How many lines of the listing below hold the word "computer"? Answer with the number alone.

Source information:

┌──

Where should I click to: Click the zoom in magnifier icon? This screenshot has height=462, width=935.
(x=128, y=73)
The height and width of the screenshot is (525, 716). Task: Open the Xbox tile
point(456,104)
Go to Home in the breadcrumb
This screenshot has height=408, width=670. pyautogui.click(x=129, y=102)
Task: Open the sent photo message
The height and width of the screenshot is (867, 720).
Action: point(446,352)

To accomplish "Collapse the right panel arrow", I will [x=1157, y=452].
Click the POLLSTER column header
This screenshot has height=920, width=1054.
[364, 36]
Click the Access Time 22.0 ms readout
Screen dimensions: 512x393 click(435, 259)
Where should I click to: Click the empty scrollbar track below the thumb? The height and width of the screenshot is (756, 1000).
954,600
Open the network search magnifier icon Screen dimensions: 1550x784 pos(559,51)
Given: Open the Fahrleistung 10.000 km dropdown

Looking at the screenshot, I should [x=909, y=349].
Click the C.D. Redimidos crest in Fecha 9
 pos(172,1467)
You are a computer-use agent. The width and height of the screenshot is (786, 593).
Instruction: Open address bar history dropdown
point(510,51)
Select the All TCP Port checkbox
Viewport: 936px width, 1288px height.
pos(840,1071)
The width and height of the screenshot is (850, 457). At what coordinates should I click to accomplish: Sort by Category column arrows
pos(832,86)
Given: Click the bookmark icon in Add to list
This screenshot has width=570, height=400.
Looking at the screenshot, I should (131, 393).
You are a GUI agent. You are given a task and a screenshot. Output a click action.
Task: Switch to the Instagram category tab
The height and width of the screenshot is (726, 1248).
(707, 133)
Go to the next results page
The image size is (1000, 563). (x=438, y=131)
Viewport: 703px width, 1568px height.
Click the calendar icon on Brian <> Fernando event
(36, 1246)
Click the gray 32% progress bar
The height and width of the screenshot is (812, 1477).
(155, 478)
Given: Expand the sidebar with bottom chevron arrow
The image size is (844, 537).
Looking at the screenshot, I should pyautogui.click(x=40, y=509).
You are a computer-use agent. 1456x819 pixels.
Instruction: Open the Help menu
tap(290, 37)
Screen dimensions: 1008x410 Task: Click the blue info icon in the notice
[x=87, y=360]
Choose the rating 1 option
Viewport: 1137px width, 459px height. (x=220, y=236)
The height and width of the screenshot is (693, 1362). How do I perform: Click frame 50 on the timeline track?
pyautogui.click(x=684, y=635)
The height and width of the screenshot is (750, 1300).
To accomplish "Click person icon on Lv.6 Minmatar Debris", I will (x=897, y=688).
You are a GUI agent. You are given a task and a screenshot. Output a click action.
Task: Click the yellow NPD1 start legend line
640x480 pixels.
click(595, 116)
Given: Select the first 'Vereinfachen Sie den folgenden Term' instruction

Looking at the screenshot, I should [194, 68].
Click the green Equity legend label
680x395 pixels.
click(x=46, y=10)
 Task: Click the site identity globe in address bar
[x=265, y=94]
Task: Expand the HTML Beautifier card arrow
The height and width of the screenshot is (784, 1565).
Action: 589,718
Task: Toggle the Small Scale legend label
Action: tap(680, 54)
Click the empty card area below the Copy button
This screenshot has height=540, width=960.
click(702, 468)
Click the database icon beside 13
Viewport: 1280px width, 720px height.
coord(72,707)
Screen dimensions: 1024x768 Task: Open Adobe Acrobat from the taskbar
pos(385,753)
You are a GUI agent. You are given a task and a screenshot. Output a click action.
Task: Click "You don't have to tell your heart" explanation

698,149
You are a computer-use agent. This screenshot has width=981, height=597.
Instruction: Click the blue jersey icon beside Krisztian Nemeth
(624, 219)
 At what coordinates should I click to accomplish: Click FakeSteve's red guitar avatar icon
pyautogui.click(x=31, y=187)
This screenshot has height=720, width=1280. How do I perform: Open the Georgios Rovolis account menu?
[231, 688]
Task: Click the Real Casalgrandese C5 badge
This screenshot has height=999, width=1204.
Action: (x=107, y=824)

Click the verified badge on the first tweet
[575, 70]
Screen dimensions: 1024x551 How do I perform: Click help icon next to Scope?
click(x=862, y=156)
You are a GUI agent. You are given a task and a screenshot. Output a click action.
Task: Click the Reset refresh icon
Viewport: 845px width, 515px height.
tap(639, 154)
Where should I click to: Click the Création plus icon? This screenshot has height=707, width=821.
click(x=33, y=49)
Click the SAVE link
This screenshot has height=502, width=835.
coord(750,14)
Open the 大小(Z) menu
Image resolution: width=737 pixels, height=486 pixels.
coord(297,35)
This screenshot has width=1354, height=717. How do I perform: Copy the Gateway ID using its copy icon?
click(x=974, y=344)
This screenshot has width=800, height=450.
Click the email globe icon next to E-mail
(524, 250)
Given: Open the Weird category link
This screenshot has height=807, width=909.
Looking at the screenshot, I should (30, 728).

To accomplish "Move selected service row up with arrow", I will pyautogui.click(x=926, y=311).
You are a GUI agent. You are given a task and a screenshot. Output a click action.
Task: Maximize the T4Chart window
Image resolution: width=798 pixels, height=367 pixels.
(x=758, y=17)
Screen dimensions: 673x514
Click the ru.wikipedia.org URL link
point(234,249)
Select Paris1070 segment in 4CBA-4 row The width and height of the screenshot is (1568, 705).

└──

Answer to the exercise: 3